◆ Activity
Output range, inclusive: from the line containing "Switzerland – French (125, 1744)" to the line containing "Argentina – English (270, 1752)". Restate those lines from the data below word for word and only those.

◆ Information provided
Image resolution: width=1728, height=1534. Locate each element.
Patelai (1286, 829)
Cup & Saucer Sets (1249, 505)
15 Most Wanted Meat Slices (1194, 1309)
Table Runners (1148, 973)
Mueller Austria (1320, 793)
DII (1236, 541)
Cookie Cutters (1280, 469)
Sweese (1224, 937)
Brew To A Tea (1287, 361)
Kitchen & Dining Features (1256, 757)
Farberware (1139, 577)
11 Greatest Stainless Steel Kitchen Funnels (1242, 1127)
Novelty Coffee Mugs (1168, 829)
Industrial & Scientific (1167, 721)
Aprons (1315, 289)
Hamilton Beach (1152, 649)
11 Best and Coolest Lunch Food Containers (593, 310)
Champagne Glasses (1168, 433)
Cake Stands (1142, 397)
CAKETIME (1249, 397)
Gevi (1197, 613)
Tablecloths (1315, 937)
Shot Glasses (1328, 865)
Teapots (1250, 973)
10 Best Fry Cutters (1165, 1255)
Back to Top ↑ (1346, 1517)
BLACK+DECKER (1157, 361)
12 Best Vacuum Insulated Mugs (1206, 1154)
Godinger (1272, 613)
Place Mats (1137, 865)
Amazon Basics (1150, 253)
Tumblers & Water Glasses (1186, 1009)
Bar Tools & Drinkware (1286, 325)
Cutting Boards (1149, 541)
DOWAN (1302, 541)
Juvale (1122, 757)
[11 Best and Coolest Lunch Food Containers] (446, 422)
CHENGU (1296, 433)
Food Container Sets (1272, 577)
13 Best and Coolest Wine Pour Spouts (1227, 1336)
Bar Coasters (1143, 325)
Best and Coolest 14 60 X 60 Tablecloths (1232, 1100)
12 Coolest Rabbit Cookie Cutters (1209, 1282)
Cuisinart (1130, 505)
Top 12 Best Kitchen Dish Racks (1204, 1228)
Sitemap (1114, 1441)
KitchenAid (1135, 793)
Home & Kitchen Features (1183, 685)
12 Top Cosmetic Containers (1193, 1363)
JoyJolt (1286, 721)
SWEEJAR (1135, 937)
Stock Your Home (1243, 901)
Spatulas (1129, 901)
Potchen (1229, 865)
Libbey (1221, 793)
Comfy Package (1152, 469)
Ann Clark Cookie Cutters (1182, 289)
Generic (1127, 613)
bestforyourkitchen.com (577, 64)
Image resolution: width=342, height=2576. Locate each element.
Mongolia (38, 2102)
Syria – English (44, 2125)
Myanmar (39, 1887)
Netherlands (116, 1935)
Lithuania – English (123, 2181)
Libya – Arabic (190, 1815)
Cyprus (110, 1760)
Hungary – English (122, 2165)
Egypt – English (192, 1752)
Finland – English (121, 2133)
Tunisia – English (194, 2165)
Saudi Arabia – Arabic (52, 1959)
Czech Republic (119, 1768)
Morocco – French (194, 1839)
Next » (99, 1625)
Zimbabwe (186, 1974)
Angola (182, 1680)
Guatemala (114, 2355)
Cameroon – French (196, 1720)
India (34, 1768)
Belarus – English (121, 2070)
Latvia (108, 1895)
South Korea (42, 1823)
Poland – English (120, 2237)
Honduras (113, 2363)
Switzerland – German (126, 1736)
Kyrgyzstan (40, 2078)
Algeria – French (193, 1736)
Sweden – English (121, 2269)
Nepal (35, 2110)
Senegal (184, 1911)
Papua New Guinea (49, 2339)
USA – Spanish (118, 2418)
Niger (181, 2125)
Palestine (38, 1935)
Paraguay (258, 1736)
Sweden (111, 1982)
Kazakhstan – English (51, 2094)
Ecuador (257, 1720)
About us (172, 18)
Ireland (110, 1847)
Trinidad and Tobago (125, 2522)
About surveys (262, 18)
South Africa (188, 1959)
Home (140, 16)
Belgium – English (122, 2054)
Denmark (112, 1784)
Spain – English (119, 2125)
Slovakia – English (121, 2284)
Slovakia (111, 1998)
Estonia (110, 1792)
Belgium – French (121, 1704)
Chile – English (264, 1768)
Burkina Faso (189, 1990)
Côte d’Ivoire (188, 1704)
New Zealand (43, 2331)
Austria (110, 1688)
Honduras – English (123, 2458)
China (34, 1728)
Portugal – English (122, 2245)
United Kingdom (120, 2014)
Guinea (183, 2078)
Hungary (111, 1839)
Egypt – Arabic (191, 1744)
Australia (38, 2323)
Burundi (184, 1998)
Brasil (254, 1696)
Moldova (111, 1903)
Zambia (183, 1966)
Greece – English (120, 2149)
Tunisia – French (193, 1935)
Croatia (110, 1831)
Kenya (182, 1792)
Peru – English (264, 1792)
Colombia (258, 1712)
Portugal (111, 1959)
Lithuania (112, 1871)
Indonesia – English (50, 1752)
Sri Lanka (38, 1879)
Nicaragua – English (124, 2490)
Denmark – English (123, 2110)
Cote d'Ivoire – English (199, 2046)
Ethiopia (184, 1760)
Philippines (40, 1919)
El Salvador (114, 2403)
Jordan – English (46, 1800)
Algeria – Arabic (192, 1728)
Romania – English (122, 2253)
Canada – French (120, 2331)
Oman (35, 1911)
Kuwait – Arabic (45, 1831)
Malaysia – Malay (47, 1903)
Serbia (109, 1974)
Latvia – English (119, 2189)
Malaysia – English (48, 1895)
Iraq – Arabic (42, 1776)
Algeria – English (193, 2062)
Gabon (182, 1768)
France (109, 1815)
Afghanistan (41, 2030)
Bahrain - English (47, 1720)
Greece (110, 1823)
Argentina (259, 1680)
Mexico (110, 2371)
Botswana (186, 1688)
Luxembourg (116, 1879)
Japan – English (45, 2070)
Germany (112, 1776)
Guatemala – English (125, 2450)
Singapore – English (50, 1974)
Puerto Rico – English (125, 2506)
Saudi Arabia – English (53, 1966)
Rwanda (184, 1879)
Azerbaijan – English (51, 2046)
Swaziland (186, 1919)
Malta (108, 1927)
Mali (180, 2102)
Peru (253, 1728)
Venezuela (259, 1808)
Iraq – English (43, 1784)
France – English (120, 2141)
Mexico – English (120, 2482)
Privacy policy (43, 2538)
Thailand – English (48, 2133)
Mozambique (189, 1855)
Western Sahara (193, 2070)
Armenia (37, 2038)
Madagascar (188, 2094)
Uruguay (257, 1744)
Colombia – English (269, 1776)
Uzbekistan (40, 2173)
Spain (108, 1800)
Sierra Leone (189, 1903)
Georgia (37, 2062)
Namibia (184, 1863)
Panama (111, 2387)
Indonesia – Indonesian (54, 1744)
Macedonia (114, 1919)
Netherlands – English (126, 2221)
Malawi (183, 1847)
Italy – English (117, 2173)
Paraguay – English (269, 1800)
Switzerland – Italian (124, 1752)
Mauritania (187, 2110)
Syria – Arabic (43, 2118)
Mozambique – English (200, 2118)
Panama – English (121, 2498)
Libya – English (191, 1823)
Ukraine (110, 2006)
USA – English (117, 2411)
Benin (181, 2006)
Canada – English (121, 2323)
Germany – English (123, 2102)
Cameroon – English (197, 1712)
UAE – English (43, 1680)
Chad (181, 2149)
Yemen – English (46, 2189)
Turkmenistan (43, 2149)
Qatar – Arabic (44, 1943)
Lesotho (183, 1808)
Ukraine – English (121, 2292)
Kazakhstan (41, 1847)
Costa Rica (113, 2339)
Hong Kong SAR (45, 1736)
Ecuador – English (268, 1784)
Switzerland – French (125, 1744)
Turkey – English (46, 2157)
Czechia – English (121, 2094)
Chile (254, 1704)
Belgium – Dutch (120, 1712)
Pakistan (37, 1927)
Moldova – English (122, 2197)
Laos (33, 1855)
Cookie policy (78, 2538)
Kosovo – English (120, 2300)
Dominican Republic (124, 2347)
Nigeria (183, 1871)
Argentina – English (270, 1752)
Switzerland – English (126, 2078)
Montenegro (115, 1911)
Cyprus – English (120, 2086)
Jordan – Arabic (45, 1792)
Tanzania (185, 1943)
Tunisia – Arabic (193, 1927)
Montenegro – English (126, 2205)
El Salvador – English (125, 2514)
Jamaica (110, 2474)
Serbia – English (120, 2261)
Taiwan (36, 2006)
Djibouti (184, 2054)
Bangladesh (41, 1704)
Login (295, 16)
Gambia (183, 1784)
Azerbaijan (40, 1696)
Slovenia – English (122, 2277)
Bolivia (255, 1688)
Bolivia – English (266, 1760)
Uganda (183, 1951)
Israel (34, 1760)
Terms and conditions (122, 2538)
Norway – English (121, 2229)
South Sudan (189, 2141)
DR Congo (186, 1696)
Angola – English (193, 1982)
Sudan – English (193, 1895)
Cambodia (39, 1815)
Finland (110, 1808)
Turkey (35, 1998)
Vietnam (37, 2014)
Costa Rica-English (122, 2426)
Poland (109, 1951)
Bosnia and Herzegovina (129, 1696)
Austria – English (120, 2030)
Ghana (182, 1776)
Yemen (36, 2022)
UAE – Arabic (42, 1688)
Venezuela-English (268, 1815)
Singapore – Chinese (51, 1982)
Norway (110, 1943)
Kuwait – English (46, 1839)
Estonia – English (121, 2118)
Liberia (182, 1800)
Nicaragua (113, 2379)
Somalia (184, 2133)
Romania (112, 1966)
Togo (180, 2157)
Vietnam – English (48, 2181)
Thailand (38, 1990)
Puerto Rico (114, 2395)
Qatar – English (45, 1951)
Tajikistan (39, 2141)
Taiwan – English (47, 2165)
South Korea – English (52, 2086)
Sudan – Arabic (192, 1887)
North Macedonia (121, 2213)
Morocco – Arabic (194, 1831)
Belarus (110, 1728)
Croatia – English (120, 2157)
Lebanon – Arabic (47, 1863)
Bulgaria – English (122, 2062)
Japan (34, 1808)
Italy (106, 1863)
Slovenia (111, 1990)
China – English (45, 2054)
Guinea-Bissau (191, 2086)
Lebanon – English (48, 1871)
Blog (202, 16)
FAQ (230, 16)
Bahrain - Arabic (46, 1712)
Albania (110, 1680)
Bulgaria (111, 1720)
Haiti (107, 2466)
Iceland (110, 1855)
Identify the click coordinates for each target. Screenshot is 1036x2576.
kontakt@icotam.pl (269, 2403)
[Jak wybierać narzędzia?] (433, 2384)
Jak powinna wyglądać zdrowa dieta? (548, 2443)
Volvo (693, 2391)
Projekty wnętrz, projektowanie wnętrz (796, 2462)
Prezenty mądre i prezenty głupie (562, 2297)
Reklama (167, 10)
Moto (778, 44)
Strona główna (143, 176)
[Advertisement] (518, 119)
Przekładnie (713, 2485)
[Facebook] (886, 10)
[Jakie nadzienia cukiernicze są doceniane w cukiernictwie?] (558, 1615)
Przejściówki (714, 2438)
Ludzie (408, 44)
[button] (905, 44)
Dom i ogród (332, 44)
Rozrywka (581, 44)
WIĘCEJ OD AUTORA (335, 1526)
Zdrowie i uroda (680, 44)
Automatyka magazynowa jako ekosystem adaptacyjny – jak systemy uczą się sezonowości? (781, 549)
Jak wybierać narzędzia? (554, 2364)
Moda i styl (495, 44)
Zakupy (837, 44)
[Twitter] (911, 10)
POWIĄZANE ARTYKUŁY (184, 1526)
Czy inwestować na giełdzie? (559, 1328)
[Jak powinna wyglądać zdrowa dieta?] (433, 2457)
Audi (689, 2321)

◆ Response
Switzerland – French (125, 1744)
Turkey – English (46, 2157)
Czechia – English (121, 2094)
Chile (254, 1704)
Belgium – Dutch (120, 1712)
Pakistan (37, 1927)
Moldova – English (122, 2197)
Laos (33, 1855)
Cookie policy (78, 2538)
Kosovo – English (120, 2300)
Dominican Republic (124, 2347)
Nigeria (183, 1871)
Argentina – English (270, 1752)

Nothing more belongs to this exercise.